Chaque enfant reçoit un jeu de chromosomes de sa mère et un de son père. Chaque être humain possède donc deux exemplaires de la plupart des gènes, appelés "allèles". De nombreuses maladies héréditaires rares ne se manifestent que lorsque les deux allèles d’un gène sont porteurs d’un défaut. Si un seul est touché, l’autre peut compenser et aucun symptôme n’apparaît. On parle également de maladies héréditaires ’récessives’.

Il s’agit notamment de nombreux troubles immunologiques dus à des mutations dans l’un des 2 500 à 5 000 gènes estimés impliqués dans le système immunitaire. Ceux-ci se manifestent par une sensibilité aux infections ou une auto-immunité, l’attaque immunitaire contre son propre corps.

Les chercheurs de l’équipe de Mike Recher de l’Université et de l’Hôpital universitaire de Bâle montrent à présent, à l’aide d’une maladie héréditaire récessive, que le défaut d’un seul allèle risque également de limiter la fonction du système immunitaire. Jusqu’à présent, de tels cas ont trop souvent été ignorés, en partant du principe que seuls les défauts des deux allèles posent problème’, explique Recher. L’étude, à laquelle ont également participé des chercheurs du Dr Hiroyuki Yamamoto du National Institute for Infectious Diseases (NIID) à Tokyo, Japon, est publiée dans le Journal of Allergy and Clinical Immunology.

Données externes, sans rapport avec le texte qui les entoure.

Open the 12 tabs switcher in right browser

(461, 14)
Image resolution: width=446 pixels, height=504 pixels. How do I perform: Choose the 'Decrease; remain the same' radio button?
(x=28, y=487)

Trop peu d’enzyme pour une fonction complète

Les chercheurs y font état de mutations dans le plan de construction d’une enzyme décisive pour la diversité des anticorps et des lymphocytes T. Des mutations dans les deux allèles de ce gène appelé LIG4 entraînent une perturbation massive des défenses immunitaires et, par conséquent, un risque élevé d’infections graves dès le plus jeune âge.

Les porteurs d’un seul allèle LIG4 défectueux étaient jusqu’à présent considérés comme asymptomatiques. Mais Recher et son équipe du Département de biomédecine rapportent maintenant plusieurs cas où des personnes ont tout de même présenté un tableau clinique grave, mais qui ne rappelle que partiellement la ’maladie maternelle’. Il semble que le seul fait d’avoir un gène LIG4 fonctionnel ne suffise pas", explique l’immunologue.

Des risques non reconnus

Parmi les milliers de gènes impliqués dans le système immunitaire humain, il existe de nombreuses mutations dans un seul allèle, dont l’importance pour le bon fonctionnement des défenses immunitaires au cours d’une vie entière est encore mal connue. Nos résultats et d’autres résultats récents montrent que de tels défauts peuvent être beaucoup plus souvent qu’on ne le pensait à l’origine de troubles immunitaires jusqu’ici inexpliqués’.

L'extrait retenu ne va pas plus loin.